Storia di una bicicletta

Siamo tornati dalle vacanze, ho avuto la desiderata bicicletta e mi è toccato pedalare, forte anche.

Il lavoro mi è piombato in testa al rientro e ancora oggi sto annaspando per trovare soluzioni.
Io che speravo che in quei 10 giorni sarebbero arrivate le risposte che aspettavo, ri-ri-ri sollecitate poco prima di partire, ho scaricato la posta speranzosa la sera stessa del rientro per non trovare niente, a parte spam. Lui se lo aspettava, anche io un pochino ma non potevo pensare ad un disastro simile.

Purtroppo, siccome nel caos ci sta bene anche il super caos, improvvisamente è mancato il mio mitico nonno Angelo, il bisnonno bersagliere e ciclista. Ero a casa un venerdì con il Nano malato di un virus gastro-intestinale, saputa la notizia mi sono organizzata e ho mollato a casa Lui santosubito, Nano malato e Nana per accelerare in autostrada verso l’Italia. Inutile dire che nei 4 giorni in cui sono stata via si sono ammalati tutti. Il venerdì pomeriggio non ero in condizione di telefonare a nessuno per avvisare della mia prossima improvvisa sparizione da tutti i dispositivi, così mi sono ridotta il lunedì mattina, prima del funerale, a scrivere una email di avviso sulla mia assenza.

Un po’ di tristezza, ma non così tanta da offuscare l’eterna gratitudine al nonno per il tempo che mi ha dedicato e per le tante “arti” che mi ha trasmesso, che io ho messo da parte e utilizzato molti anni dopo. Insomma, grazie nonno!
Il nonno bisnonno era un esperto di studio autodidatta, avendo cominciato a lavorare prestissimo e avendo poi fatto la guerra, quella che nei libri non trovi perché non la raccontano mica tutta, ci sono pagine che fa più comodo lasciare fumose (vedi Coltano).
Comunque… una volta finita la guerra, aveva letto tanto di storia, di geografia, di lingue straniere, di ingegneria e di meccanica, ma anche romanzi e thriller moderni. La sua passione, oltre alla bicicletta e ai bersaglieri, era inventare: da costruzioni in legno a sistemi di irrigazione in giardino, da catalogazioni di strumenti ai sistemi di sicurezza, senza contare l’enigmistica e la crittografia.

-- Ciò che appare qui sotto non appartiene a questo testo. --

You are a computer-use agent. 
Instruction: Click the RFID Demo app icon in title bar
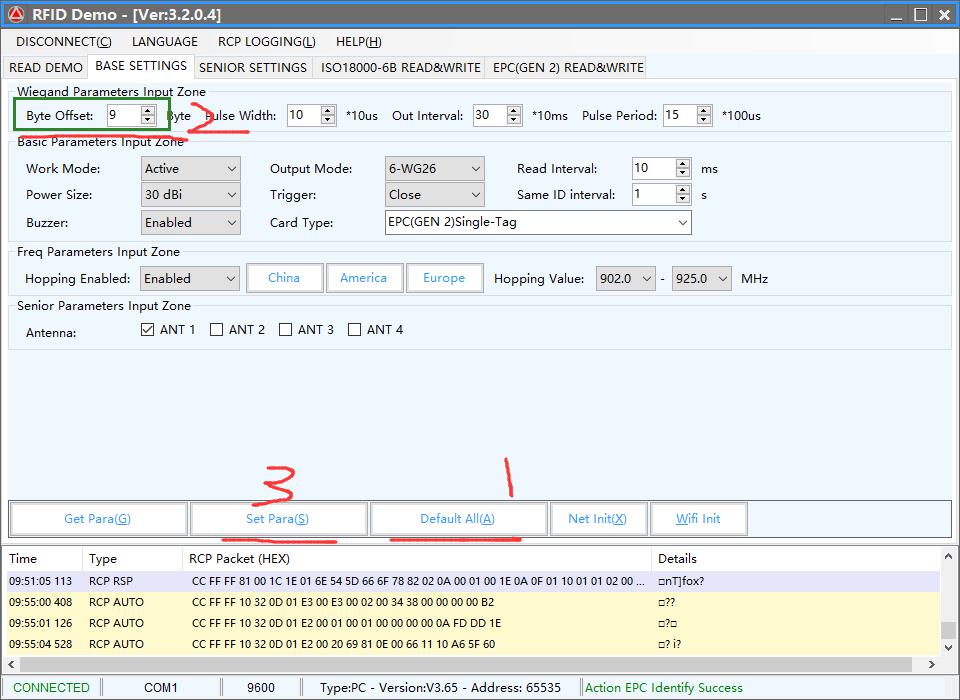[x=16, y=14]
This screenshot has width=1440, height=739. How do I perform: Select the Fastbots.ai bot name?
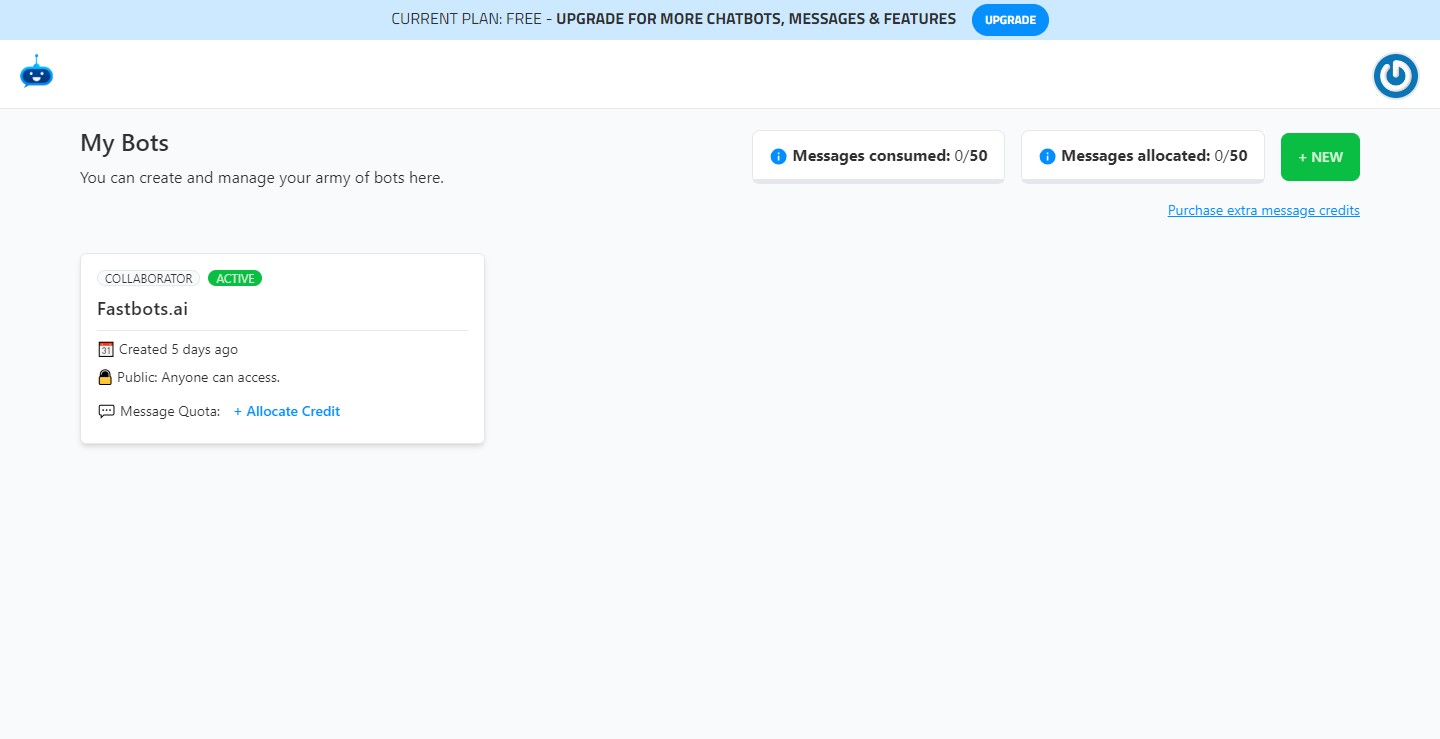(142, 309)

Sono tornata da questo triste giro e ho trovato la mia famiglia indebolita dal virus, io stessa cotta dai troppi chilometri in 4 giorni e con un gran bisogno di riposo. Poi mi è arrivato un altro lavoro, molto interessante, e l’ho accettato. Poi mi è arrivato un altro lavoro, lungo ma a me piace tradurre, e l’ho accettato.

Forse è il caso che la bicicletta, per qualche giorno, la metta in cantina.

Il nonno bisnonno con i nipoti e i bis-nipotini. Perché nessuno di noi Ripamonti sta attento quando si fanno le foto.

Il nonno bisnonno con i nipoti e i bis-nipotini. Perché noi Ripamonti non ci mettiamo in posa.